◆ TASK DIRECTIONS
Write out every single entry exactly.

◆ SOURCE INFORMATION

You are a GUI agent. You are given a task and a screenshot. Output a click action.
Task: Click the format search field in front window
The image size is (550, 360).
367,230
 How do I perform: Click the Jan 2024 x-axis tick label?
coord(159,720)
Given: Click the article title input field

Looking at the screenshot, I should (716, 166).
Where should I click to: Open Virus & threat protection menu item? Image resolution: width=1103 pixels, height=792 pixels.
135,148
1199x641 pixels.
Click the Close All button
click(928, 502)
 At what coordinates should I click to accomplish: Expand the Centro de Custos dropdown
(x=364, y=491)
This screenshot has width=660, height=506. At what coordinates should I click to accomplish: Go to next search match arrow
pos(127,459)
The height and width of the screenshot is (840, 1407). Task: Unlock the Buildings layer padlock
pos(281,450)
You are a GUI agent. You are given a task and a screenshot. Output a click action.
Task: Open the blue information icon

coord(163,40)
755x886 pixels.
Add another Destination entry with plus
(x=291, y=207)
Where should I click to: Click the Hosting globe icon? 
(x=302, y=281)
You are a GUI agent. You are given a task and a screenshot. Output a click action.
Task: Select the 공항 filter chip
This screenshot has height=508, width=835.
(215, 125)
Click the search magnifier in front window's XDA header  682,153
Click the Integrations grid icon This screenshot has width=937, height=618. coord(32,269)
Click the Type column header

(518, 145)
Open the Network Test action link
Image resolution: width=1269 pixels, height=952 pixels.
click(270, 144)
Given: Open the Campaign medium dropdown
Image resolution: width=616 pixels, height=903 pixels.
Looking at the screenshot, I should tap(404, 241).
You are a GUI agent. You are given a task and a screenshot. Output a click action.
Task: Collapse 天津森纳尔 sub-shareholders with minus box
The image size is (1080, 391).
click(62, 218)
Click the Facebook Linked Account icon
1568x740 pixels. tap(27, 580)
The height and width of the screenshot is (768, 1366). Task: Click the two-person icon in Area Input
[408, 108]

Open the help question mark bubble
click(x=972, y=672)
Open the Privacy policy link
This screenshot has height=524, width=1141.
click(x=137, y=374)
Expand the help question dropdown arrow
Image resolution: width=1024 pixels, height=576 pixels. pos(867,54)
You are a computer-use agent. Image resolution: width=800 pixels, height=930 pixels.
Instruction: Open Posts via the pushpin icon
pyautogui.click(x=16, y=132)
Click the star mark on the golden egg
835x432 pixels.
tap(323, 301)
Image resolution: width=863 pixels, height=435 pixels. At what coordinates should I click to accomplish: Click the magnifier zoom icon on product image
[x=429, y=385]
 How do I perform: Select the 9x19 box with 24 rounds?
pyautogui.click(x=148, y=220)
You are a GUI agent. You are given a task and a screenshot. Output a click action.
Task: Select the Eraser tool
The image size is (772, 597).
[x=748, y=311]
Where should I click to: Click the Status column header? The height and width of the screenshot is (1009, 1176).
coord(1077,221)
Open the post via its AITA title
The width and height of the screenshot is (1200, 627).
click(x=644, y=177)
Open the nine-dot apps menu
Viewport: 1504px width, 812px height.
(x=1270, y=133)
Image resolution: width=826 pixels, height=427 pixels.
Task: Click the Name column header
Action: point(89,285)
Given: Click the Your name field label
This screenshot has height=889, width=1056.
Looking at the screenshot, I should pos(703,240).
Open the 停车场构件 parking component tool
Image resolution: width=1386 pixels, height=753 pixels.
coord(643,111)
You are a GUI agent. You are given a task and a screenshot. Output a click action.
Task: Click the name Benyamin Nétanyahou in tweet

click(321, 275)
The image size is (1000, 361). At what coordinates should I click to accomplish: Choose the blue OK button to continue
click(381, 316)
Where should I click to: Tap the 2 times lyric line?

◆ SOLUTION TO THIS PROBLEM
You are a GUI agent. You are given a task and a screenshot. Output a click action.
Task: Click the format search field in front window
The image size is (550, 360).
367,230
 How do I perform: Click the Jan 2024 x-axis tick label?
coord(159,720)
Given: Click the article title input field

Looking at the screenshot, I should (716, 166).
Where should I click to: Open Virus & threat protection menu item? Image resolution: width=1103 pixels, height=792 pixels.
135,148
1199x641 pixels.
Click the Close All button
click(928, 502)
 At what coordinates should I click to accomplish: Expand the Centro de Custos dropdown
(x=364, y=491)
This screenshot has width=660, height=506. At what coordinates should I click to accomplish: Go to next search match arrow
pos(127,459)
The height and width of the screenshot is (840, 1407). Task: Unlock the Buildings layer padlock
pos(281,450)
You are a GUI agent. You are given a task and a screenshot. Output a click action.
Task: Open the blue information icon

coord(163,40)
755x886 pixels.
Add another Destination entry with plus
(x=291, y=207)
Where should I click to: Click the Hosting globe icon? 
(x=302, y=281)
You are a GUI agent. You are given a task and a screenshot. Output a click action.
Task: Select the 공항 filter chip
This screenshot has height=508, width=835.
(215, 125)
Click the search magnifier in front window's XDA header  682,153
Click the Integrations grid icon This screenshot has width=937, height=618. coord(32,269)
Click the Type column header

(518, 145)
Open the Network Test action link
Image resolution: width=1269 pixels, height=952 pixels.
click(270, 144)
Given: Open the Campaign medium dropdown
Image resolution: width=616 pixels, height=903 pixels.
Looking at the screenshot, I should tap(404, 241).
You are a GUI agent. You are given a task and a screenshot. Output a click action.
Task: Collapse 天津森纳尔 sub-shareholders with minus box
The image size is (1080, 391).
click(62, 218)
Click the Facebook Linked Account icon
1568x740 pixels. tap(27, 580)
The height and width of the screenshot is (768, 1366). Task: Click the two-person icon in Area Input
[408, 108]

Open the help question mark bubble
click(x=972, y=672)
Open the Privacy policy link
This screenshot has height=524, width=1141.
click(x=137, y=374)
Expand the help question dropdown arrow
Image resolution: width=1024 pixels, height=576 pixels. pos(867,54)
You are a computer-use agent. Image resolution: width=800 pixels, height=930 pixels.
Instruction: Open Posts via the pushpin icon
pyautogui.click(x=16, y=132)
Click the star mark on the golden egg
835x432 pixels.
tap(323, 301)
Image resolution: width=863 pixels, height=435 pixels. At what coordinates should I click to accomplish: Click the magnifier zoom icon on product image
[x=429, y=385]
 How do I perform: Select the 9x19 box with 24 rounds?
pyautogui.click(x=148, y=220)
You are a GUI agent. You are given a task and a screenshot. Output a click action.
Task: Select the Eraser tool
The image size is (772, 597).
[x=748, y=311]
Where should I click to: Click the Status column header? The height and width of the screenshot is (1009, 1176).
coord(1077,221)
Open the post via its AITA title
The width and height of the screenshot is (1200, 627).
click(x=644, y=177)
Open the nine-dot apps menu
Viewport: 1504px width, 812px height.
(x=1270, y=133)
Image resolution: width=826 pixels, height=427 pixels.
Task: Click the Name column header
Action: point(89,285)
Given: Click the Your name field label
This screenshot has height=889, width=1056.
Looking at the screenshot, I should pos(703,240).
Open the 停车场构件 parking component tool
Image resolution: width=1386 pixels, height=753 pixels.
coord(643,111)
You are a GUI agent. You are given a task and a screenshot. Output a click action.
Task: Click the name Benyamin Nétanyahou in tweet

click(321, 275)
The image size is (1000, 361). At what coordinates should I click to accomplish: Choose the blue OK button to continue
click(381, 316)
Where should I click to: Tap the 2 times lyric line?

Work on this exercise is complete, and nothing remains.